Changing String.prototype from String to non-String is indeed a risk by itself. But the issue I was mentioning is independent of that, namely that an unknown object would be misidentified as String and would throw on methods that work only on Strings, e.g.: if (getType(obj) == "String") { return obj.toUpperCase() }, where getType() is based on O.p.toString.

# Gary Guo (4 years ago)

({[Symbol.toStringTag]: 'String'}) could be identified as string as well, use the legacy method. ES6 guarantees that legacy code will work, but it does not ensure that legacy code could work well with new codes that intended to create a fake string.

# Claude Pache (4 years ago)

You misunderstood me: I wasn't referring to interaction between legacy and new code, but to legacy code by itself, e.g. on an unmaintained site, that used to work and would suddenly break (hint: "unknown object" was specifically String.prototype).

# Brendan Eich (4 years ago)

This is indeed a change from ES5. Has any major engine or other test-vehicle tried to see how web-compatible it is?

# Gary Guo (4 years ago)

The point I am trying to make is that they still work, because legacy code assumes {}.toString.call(String.prototype) returns [object String]. The only possible incompatibility is the change of String.prototype, from itself a String to an ordinary object.

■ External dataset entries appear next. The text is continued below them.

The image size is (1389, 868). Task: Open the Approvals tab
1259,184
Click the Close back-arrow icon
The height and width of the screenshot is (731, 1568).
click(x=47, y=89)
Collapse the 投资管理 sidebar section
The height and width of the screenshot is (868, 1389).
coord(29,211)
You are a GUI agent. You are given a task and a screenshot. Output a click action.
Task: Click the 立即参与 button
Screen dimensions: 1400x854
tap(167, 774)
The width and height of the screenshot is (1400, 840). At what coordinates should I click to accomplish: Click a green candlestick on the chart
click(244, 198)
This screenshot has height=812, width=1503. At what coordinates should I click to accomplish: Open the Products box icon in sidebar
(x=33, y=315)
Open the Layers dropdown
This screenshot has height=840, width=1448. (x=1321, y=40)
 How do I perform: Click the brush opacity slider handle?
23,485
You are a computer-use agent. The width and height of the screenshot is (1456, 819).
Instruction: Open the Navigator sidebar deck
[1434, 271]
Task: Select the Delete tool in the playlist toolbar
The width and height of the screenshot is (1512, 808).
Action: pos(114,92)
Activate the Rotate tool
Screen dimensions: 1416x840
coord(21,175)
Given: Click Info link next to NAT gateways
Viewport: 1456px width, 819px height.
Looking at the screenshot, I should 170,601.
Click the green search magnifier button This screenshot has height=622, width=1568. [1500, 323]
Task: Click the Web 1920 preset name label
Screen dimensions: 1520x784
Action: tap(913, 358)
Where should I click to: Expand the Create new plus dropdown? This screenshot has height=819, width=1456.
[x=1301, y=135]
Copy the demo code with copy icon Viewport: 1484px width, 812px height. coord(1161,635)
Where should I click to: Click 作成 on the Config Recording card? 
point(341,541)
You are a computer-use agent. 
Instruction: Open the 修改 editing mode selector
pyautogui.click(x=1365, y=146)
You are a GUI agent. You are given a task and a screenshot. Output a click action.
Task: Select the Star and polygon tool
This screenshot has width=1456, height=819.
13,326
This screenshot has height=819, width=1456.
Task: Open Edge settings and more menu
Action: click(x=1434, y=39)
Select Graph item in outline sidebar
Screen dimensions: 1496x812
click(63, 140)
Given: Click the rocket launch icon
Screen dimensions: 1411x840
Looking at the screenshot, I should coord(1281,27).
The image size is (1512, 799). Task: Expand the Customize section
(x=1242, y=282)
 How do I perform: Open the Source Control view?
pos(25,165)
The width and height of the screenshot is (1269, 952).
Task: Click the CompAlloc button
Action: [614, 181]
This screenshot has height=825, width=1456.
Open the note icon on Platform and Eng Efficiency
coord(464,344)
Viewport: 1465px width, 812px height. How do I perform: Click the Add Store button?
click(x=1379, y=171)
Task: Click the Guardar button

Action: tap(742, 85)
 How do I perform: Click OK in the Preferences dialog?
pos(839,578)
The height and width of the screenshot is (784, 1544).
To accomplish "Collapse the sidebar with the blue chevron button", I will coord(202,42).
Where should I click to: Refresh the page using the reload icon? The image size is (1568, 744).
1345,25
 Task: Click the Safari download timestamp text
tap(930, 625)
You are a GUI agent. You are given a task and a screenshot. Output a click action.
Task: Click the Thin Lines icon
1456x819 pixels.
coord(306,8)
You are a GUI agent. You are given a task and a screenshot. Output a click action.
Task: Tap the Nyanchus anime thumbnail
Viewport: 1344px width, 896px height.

P.S. I am trying to submit this to buzilla, but due to unknown reason I cannot access it.

# Allen Wirfs-Brock (4 years ago)

TC39 members were aware that changing to using ordinary objects as the prototypes of the legacy built-ins was a breaking change (for example, it changes the prototypes {}.toString value). What we agreed to do was to make that change but to undo it for individual legacy built-ins if we discovered that it would cause actual significant web breakage. We discovered that this was the case for Function.prototype and so it remains a function instances in the ES6 spec

What we need for the other legacy built-ins is real evidence that there is a problem, rather than speculation. Let us know if you are aware of a significant Web site or widely used framework that depends upon String.prototype being a String instance or any other similar dependency.

# Mark S. Miller (4 years ago)

Just wanted to let everyone know that Caja is no longer vulnerable to browsers implementing the new simpler @@toStringTag spec, so there is no longer any need to wait for us. Thanks!

This spec change was one of several issues dealt with by our latest release. If you're curious about these, see the Caja security advisory at < code.google.com/p/google-caja/wiki/SecurityAdvisory20150313>. Enjoy!